Nicht oft bekommen selbst die Bewohner der nördlichen Regionen der Welt, also Alaska, Kanada, Russland und Grönland, einen Eisbären zu Gesicht. Gut so, denn so faszinierend die Tiere auch sind, sie sind ihrem Umfeld perfekt angepasste Raubtiere und keineswegs zu unterschätzen, sollten sie aggressiv sein oder sich bedroht fühlen.
Allerdings treibt der Klimawandel immer mehr Eisbären in die Ortschaften, um dort Müll zu durchwühlen und sich von Essensresten zu ernähren.
Eine Studie des Alaska Science Center in Anchorage, welche am 02.02.2018 in der Science vorgestellt wurde, untersuchte über einen Zeitraum von drei Jahren insgesamt neun Eisbärinnen für jeweils zwei Wochen, deren Stoffwechsel sowie Jagd- und Fressverhalten über ein Halsband mit GPS und Kamera nachvollzogen wurde.

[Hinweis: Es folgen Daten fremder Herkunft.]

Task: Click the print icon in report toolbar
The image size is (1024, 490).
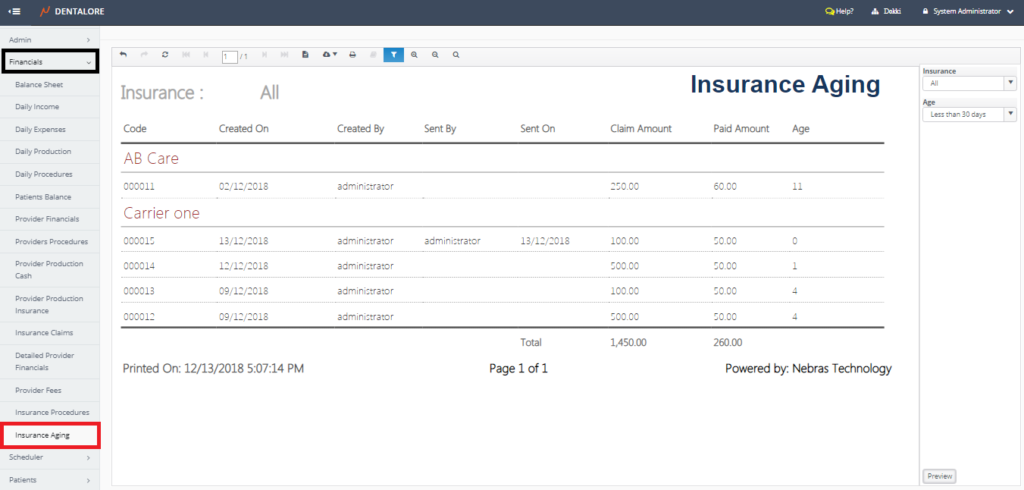Action: tap(352, 55)

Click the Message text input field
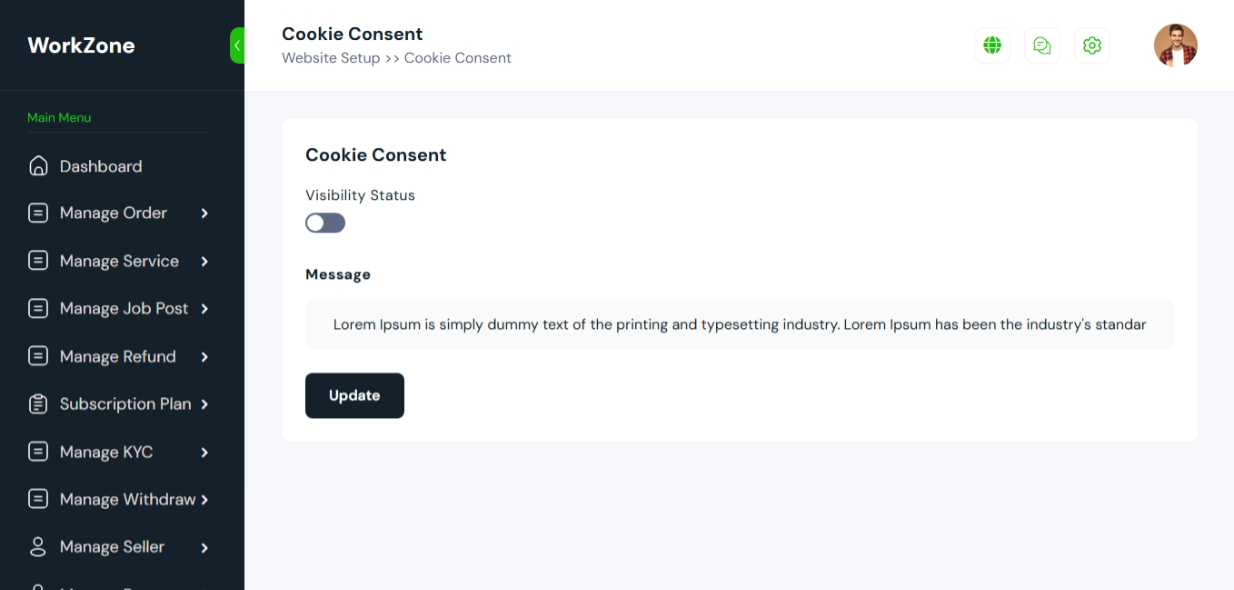tap(740, 325)
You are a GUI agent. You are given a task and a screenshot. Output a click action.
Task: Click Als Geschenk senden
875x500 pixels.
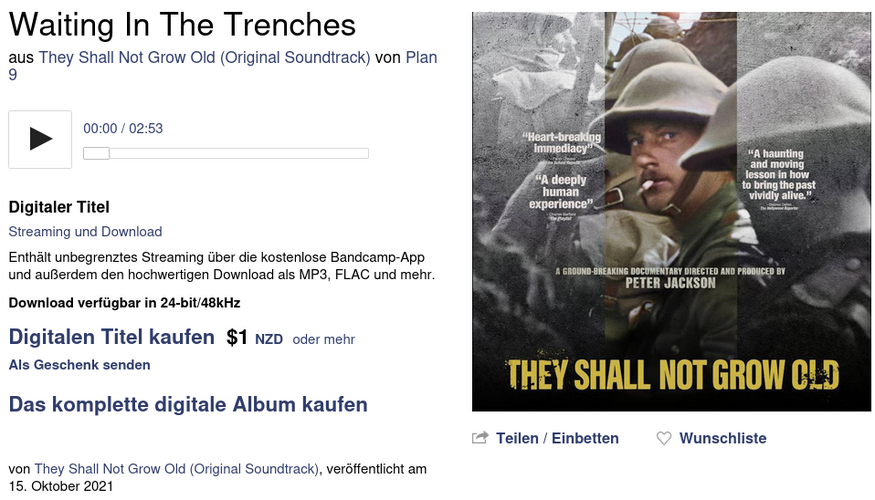[79, 365]
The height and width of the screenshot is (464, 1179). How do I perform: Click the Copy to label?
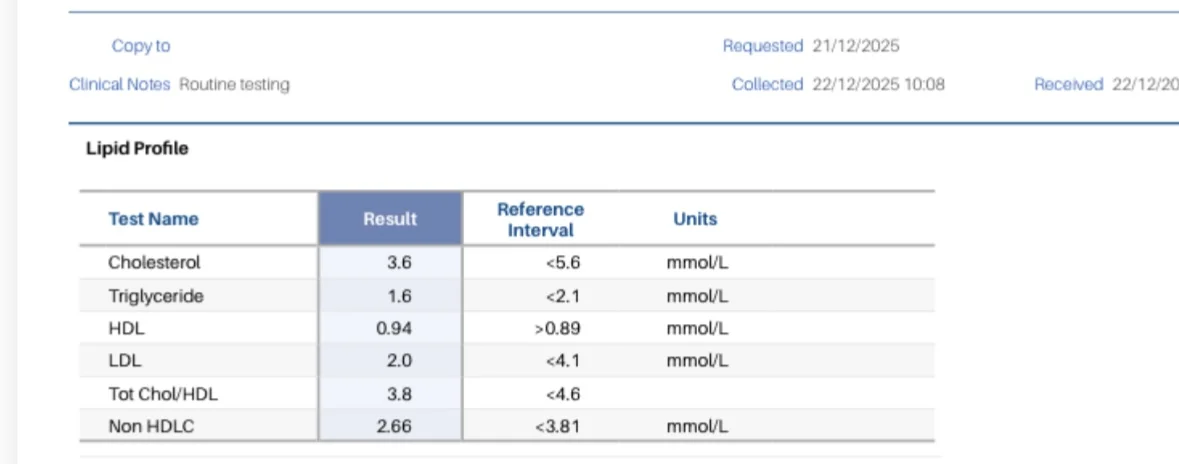(141, 46)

Die Studie ergab nicht nur, dass der Energiebedarf der Nordpolbewohner etwa 1,6 Mal so hoch liegt wie bisher angenommen. Tatsächlich schafften es nur vier der neun Bären, im untersuchten Zeitraum ihren Energiebedarf angemessen zu decken, in dem sie z.B. eine ausgewachsene Robbe verspeisten. Die restlichen fünf Bären ernährten sich eher dürftig von Kadavern und Jungtieren und verloren innerhalb von zwei Wochen bis zu 1 kg Körpergewicht pro Tag. Besonders kritisch sind diese Werte, wenn sich die Eisbären im Frühling und Frühsommer eine Speckschicht zulegen müssen, um die Fastenzeit des Spätsommers und Herbstes zu überstehen. In dieser Zeit sind durch das schmelzende Eis die Jagdmöglichkeiten sehr eingeschränkt.
Der Klimawandel und die Eisbären
Der Klimawandel und das damit zurückgehende Eis macht es den Eisbären von Jahr zu Jahr schwerer, geeignete Plätze für die so genannte „stille Jagd“ zu finden, also das Ausharren an einem Wasserloch im Eis, bis sich dort eine nichts ahnende Robbe zum Luftholen zeigt. Sie müssen weiter wandern und länger schwimmen, um geeignete Schollen zu finden, was ihren Energiebedarf nur noch mehr steigen lässt. Die Fastenmonate ziehen sich in die Länge und selbst in der Hauptjagdsaison wird es schwieriger und schwieriger für die weißen Wanderer, mit dem Erbeuteten auszukommen.
Kein Wunder, dass die Eisbären nun beginnen, sich die Futtersuche leichter zu machen und sich dabei in die unmittelbare Nähe der Menschen begeben. In der westgrönländischen Gemeinde Ittoqqortoormiit hat es in den letzten fünf Monaten des Jahres 2017 allein 21 Zwischenfälle mit Eisbären gegeben, ein drastischer Anstieg zu den Jahren davor. Im Vergleich: Im Jahr 2007 wurden nur neun Eisbären im ganzen Jahr in der Ortschaft gesichtet. Hier ist der Link zu einem Video des WWF, in dem zwei Eisbären in Ostgrönland Abfälle nach Essbarem durchstöbern.
Foto: Smudge 9000 (Reflections of a Polar Bear, cc by-sa 2.0)
„Polar Bear Patrols“ – eine langfristige Lösung?
2006 hat der WWF das erste Mal eine „Polar Bear Patrol“ in Russland eingerichtet. Die Aufgabe der Patrol ist es, die Eisbären möglichst ohne Schaden an Mensch und Tier von Ortschaften fernzuhalten bzw. zu vertreiben, sollte sich doch einer der Bären dorthin verirren. Mittlerweile gibt es über ein Dutzend „Polar Bear Patrols“ auf drei verschiedenen Kontinenten, so auch in Ittoqqortoormiit. Zusätzlich werden noch andere Maßnahmen ergriffen, wie z.B. die Häuser eisbärensicher gestaltet und das Abfallsystem der Stadt überarbeitet, um so wenige der pelzige Besucher wie möglich anzulocken. Sollte sich die Umwelt der Eisbären aber weiter so radikal verändern, wird in Zukunft wohl eher mit mehr Besuchen gerechnet werden müssen.